Petrol is another nuisance. It seems a lot of people have been getting extra petrol and wasting it going to race-meetings and no one has done anything about it ; so now we are short. The Minister for Petroleum is to cut our basic ration, which clearly shows he cannot live in the country, or he wouldn't do it. Our market-town is six miles away at the railway-station. The doctor and the dentist and the cottage-hospital are there ; the food-office and all the other important controls we have to consult are there ; the larger shops and the agricultural sup- pliers are there. By giving each other lifts and pooling our errands we have scraped along, but what we are to do in October goodness knows. The bus-service is overcrowded, and not to be relied upon to pick us up. Why the wasters should not suffer first is our grievance. However, we are thinking of holding a meeting and of all applying for extra rations to do our necessary business.
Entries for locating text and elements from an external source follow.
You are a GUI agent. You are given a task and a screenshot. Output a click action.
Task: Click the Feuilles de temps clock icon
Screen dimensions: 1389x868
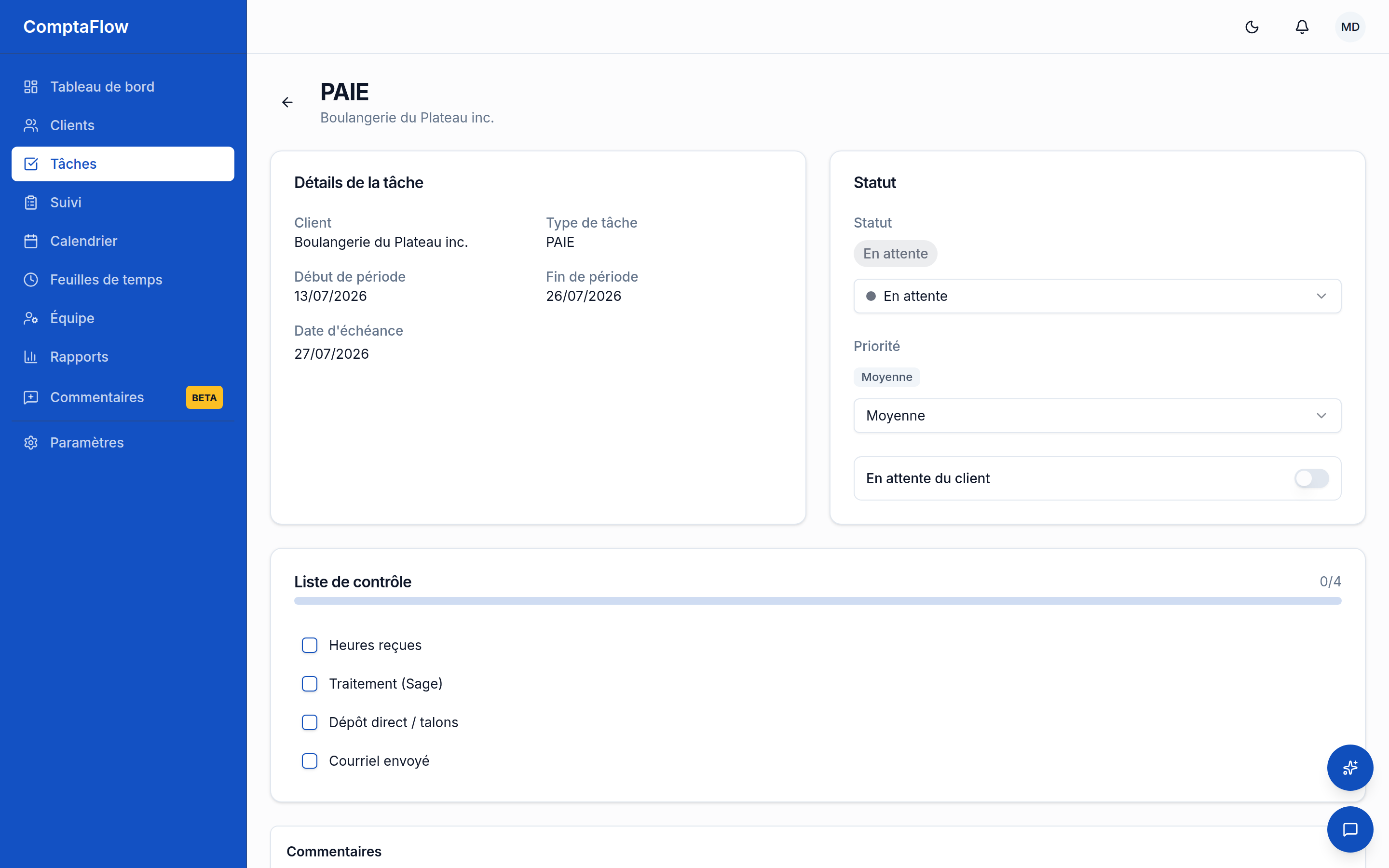31,280
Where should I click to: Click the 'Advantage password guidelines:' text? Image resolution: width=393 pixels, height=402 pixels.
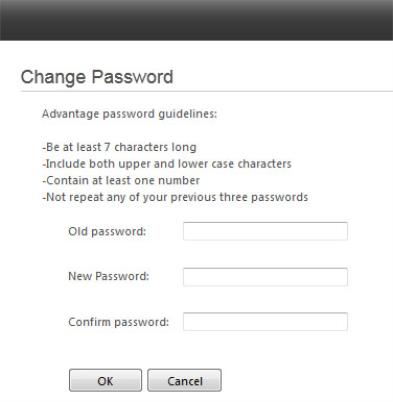pyautogui.click(x=129, y=114)
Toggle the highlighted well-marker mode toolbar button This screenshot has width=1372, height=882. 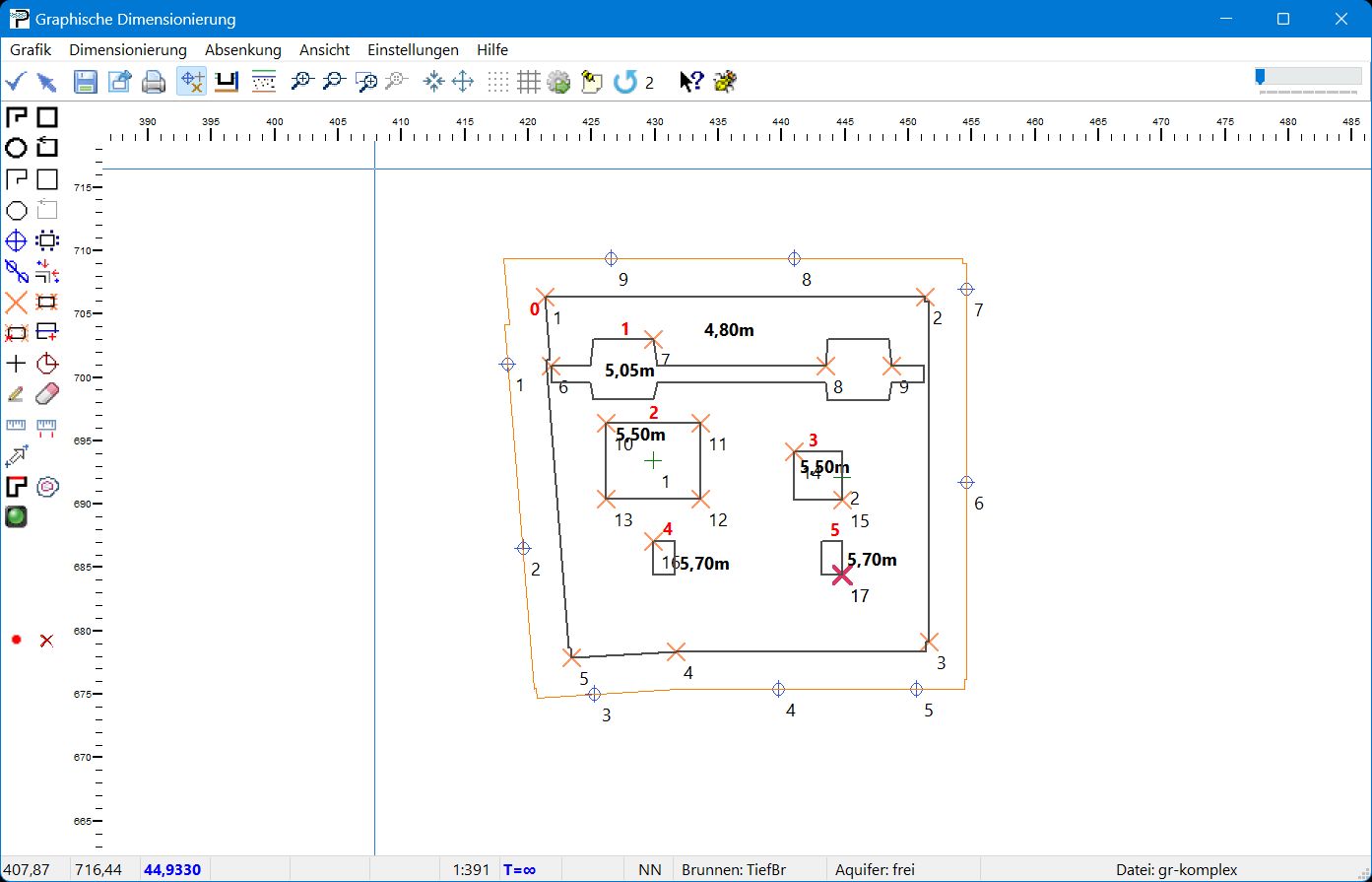(191, 82)
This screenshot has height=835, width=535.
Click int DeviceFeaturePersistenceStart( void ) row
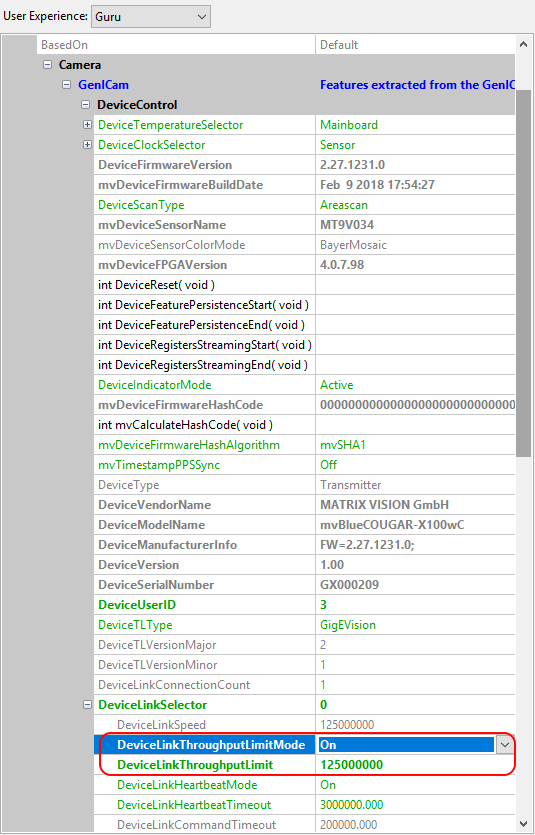coord(203,305)
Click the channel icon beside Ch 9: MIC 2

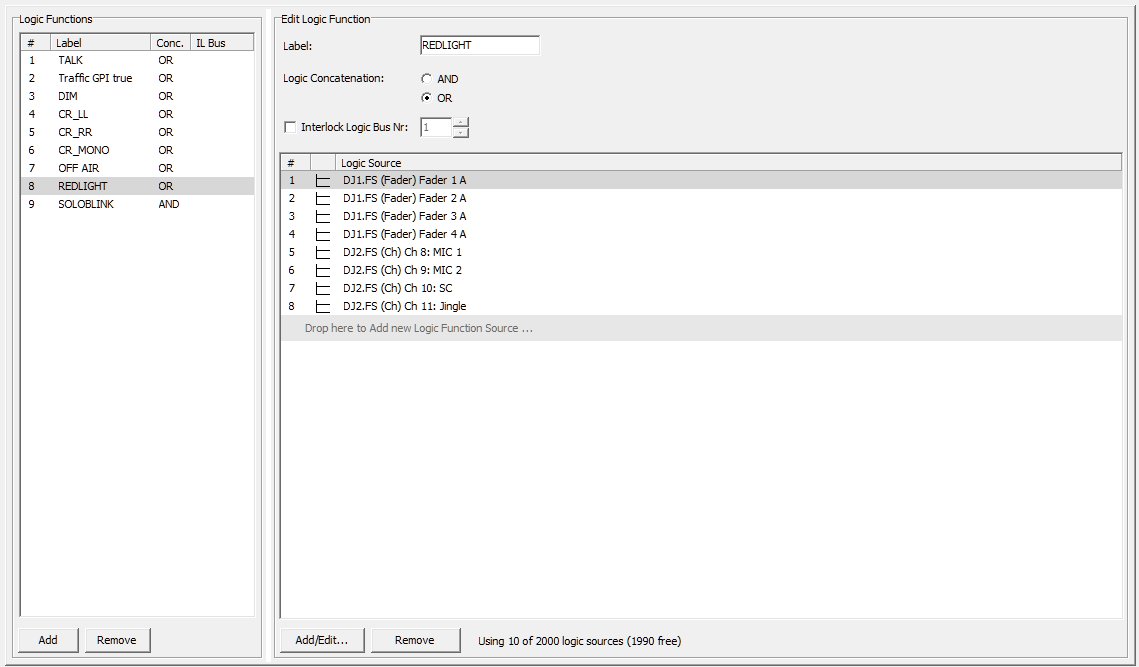point(322,270)
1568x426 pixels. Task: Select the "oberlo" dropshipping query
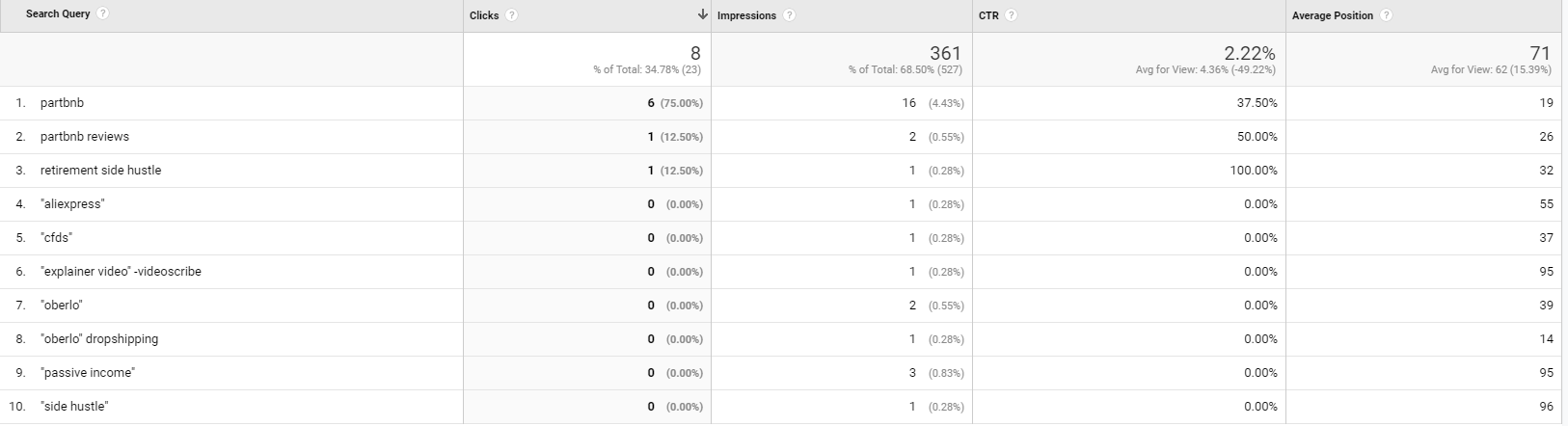99,339
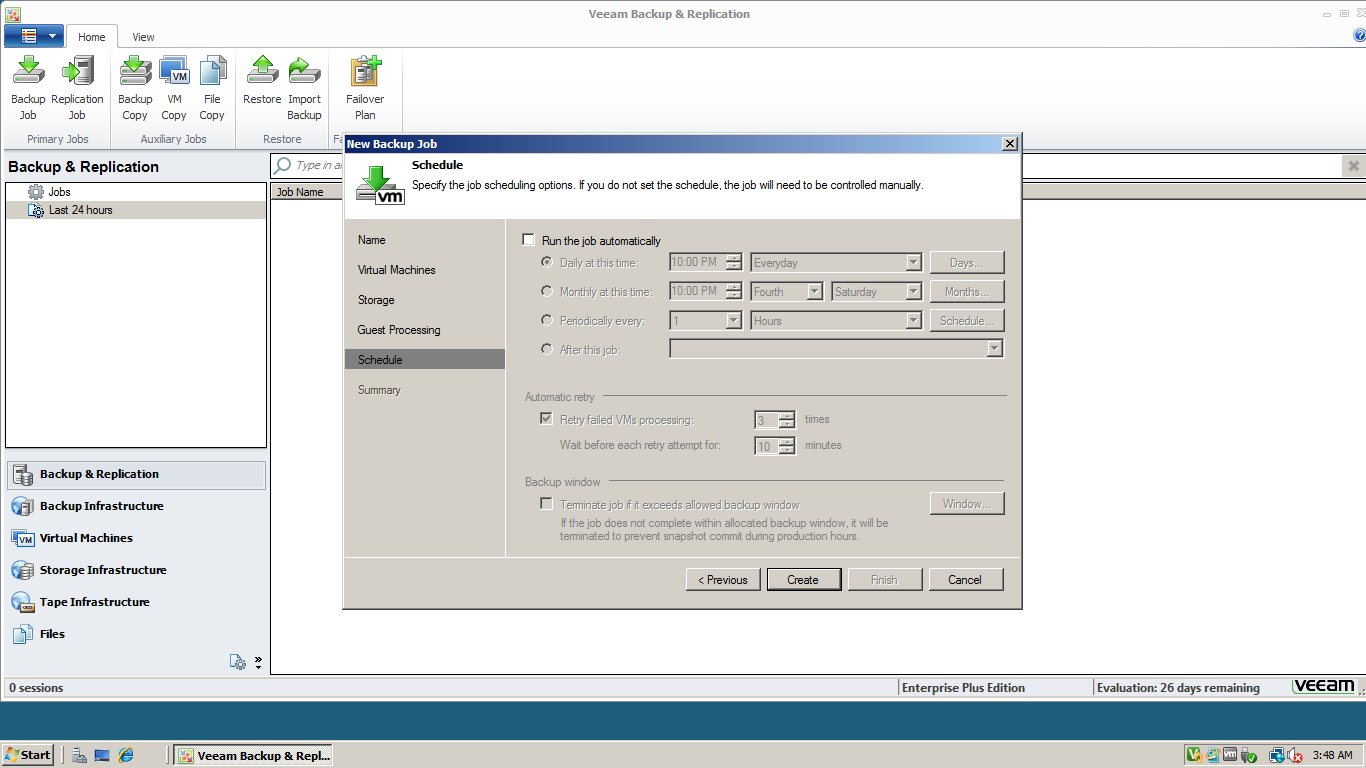1366x768 pixels.
Task: Switch to the View tab
Action: (x=142, y=36)
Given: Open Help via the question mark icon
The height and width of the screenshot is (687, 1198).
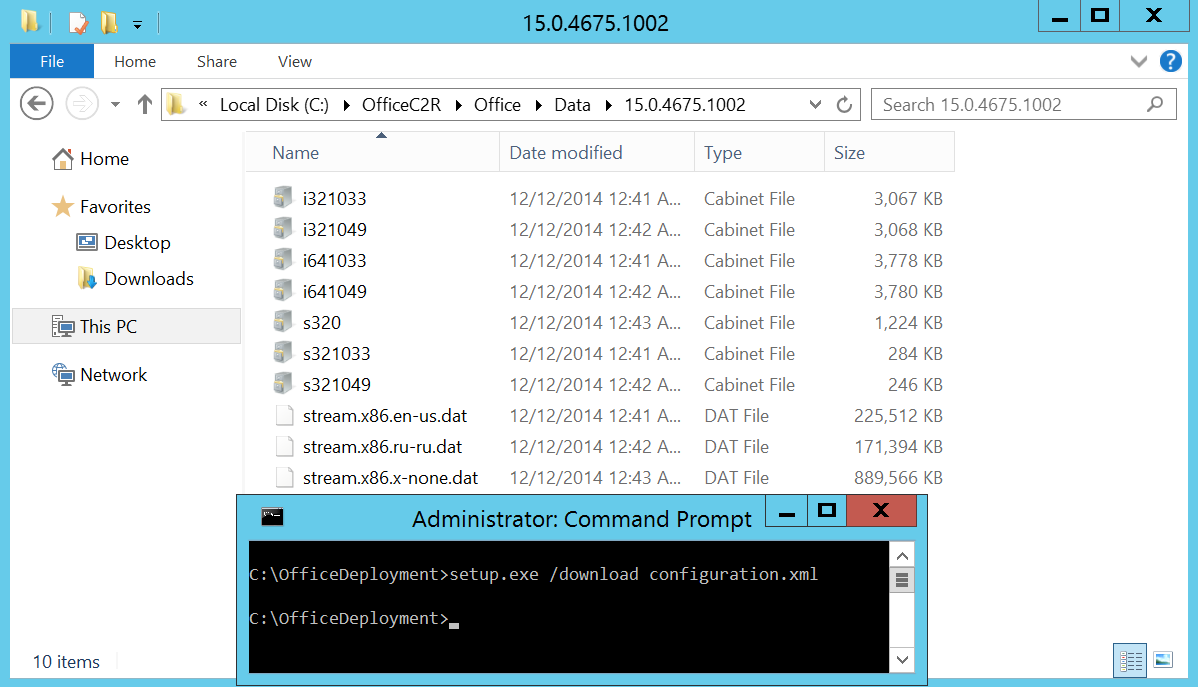Looking at the screenshot, I should pyautogui.click(x=1170, y=61).
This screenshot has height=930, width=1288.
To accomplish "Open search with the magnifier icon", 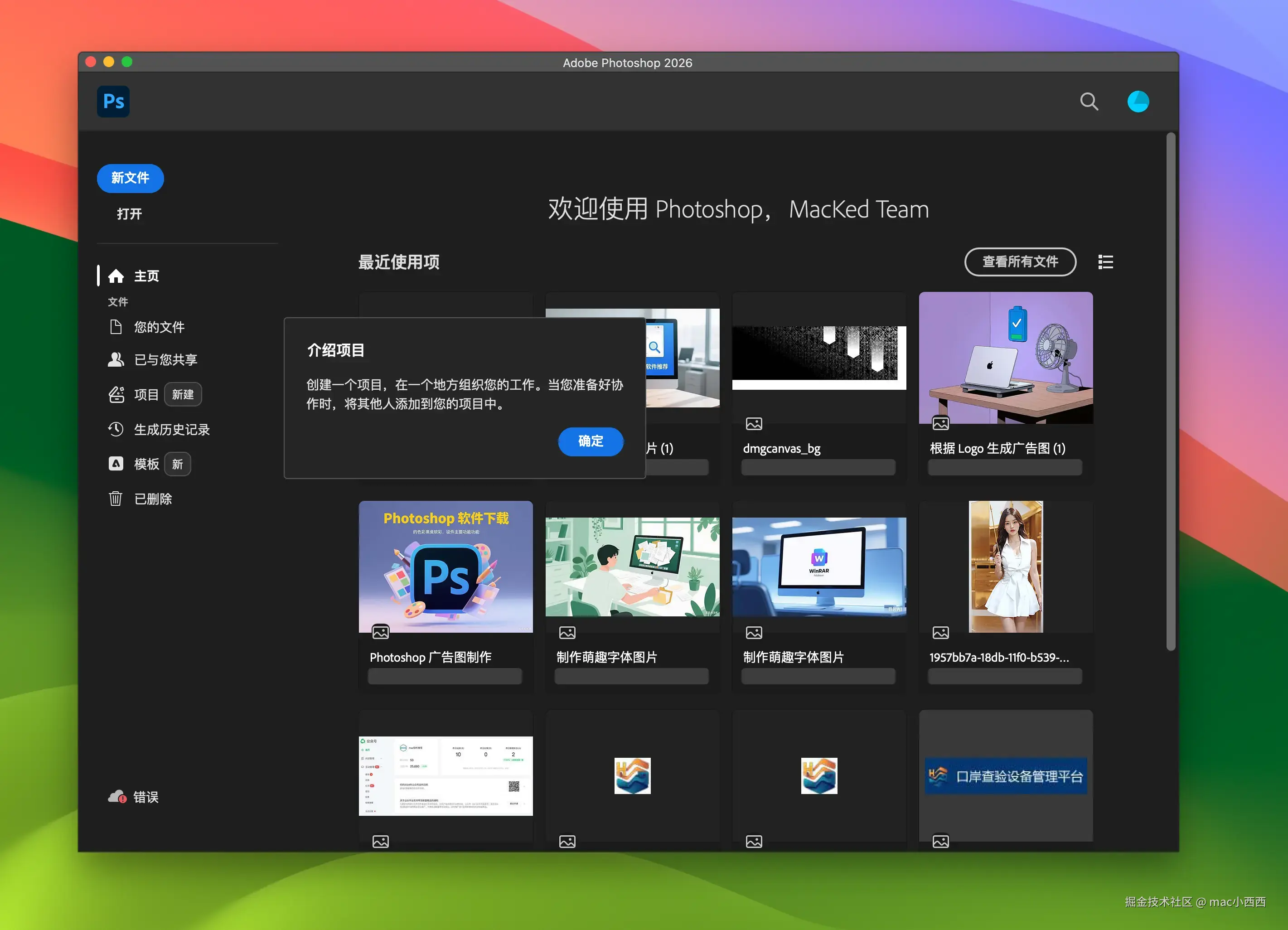I will pyautogui.click(x=1089, y=101).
We ask ourselves who causes all our troubles, and we ask our visitors. One was of the opinion it was the civil service. It seems it is a close trade union to make work and keep power for itself. One visitor said that it consisted of secretaries who thought they were managers, and that it was like giving the girl at the cash-desk charge of the shop. Sometimes a civil servant comes here on holiday, and appears harmless and quiet enough. Maybe we never see the top-notchers. There are fussy inspectors, of course—and the woman to teach us how to cook potatoes. We have never seen a Cabinet Minister. It would be too much to expect them to think of the likes of us, though they might learn a bit if they could see their job as we see it. However, we carry on. We wonder, but we don't grumble. Things are not so bad but that they might be worse. We can still help ourselves, and all we really care for is to knock out and finish off the Germans.